A significant body of evidence affirms that positive father engagement in the lives of their children is associated with a series of early child development outcomes, improved quality of the family environment, greater workforce participation for mothers, and improved wellbeing for men themselves. AÇEV’s own Father Support Program (BADEP, active since 1996, with over 60,000 fathers reached) has contributed directly to this evidence base in the Turkish context. Yet structural barriers in the workplace remain among the most persistent obstacles to change: short or stigmatized paternity leave, managerial cultures that penalize fathers who use flexible working arrangements, and internal communications that frame caregiving as a “mothers’ issue.” The Guide addresses these barriers directly.
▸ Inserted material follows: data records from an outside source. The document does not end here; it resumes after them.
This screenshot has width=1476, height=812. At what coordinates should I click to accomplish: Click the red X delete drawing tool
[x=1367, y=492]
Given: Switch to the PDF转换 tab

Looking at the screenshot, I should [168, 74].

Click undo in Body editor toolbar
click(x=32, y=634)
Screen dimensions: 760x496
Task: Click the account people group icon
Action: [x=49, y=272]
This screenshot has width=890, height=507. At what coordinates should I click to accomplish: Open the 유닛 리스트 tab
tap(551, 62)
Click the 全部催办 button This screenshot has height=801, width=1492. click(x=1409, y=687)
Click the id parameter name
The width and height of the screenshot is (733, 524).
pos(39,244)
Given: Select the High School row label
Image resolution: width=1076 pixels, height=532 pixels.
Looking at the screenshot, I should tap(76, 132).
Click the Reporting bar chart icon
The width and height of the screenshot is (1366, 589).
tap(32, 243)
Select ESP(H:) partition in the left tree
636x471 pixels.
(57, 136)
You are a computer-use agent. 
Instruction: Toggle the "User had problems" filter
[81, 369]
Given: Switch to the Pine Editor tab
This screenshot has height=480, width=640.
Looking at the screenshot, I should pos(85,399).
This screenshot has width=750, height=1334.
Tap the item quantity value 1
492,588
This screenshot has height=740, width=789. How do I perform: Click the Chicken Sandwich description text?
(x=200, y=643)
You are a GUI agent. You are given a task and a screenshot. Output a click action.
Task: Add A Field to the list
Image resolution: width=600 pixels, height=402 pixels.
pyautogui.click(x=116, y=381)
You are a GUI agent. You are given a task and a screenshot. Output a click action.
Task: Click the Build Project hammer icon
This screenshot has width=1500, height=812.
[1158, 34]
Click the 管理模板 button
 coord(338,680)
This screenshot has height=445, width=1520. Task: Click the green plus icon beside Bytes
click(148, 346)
Developed through close collaboration with TÜSİAD, whose members represent some of Türkiye’s largest employers, the Guide moves beyond aspiration to operational guidance. It covers leave policy design, internal communication templates, manager training frameworks, and metrics for tracking progress. The TÜSİAD partnership is strategically significant: it positions men’s involvement in parenting and care work as a matter of corporate leadership, not individual preference, and creates conditions for culture change across the Turkish private sector.
The “Allyship in Gender Equality” workshop, hosted jointly with the UN Global Compact, piloted the Guide’s methodology with private sector representatives. Participants were asked not simply to reflect on their own assumptions, but to rewrite real paternity leave policies, redesign internal messaging, and commit to a specific action they would take the following day. This participatory approach, theory followed immediately by practice, is central to AÇEV’s adult learning philosophy and distinguishes this initiative from conventional corporate gender equality training.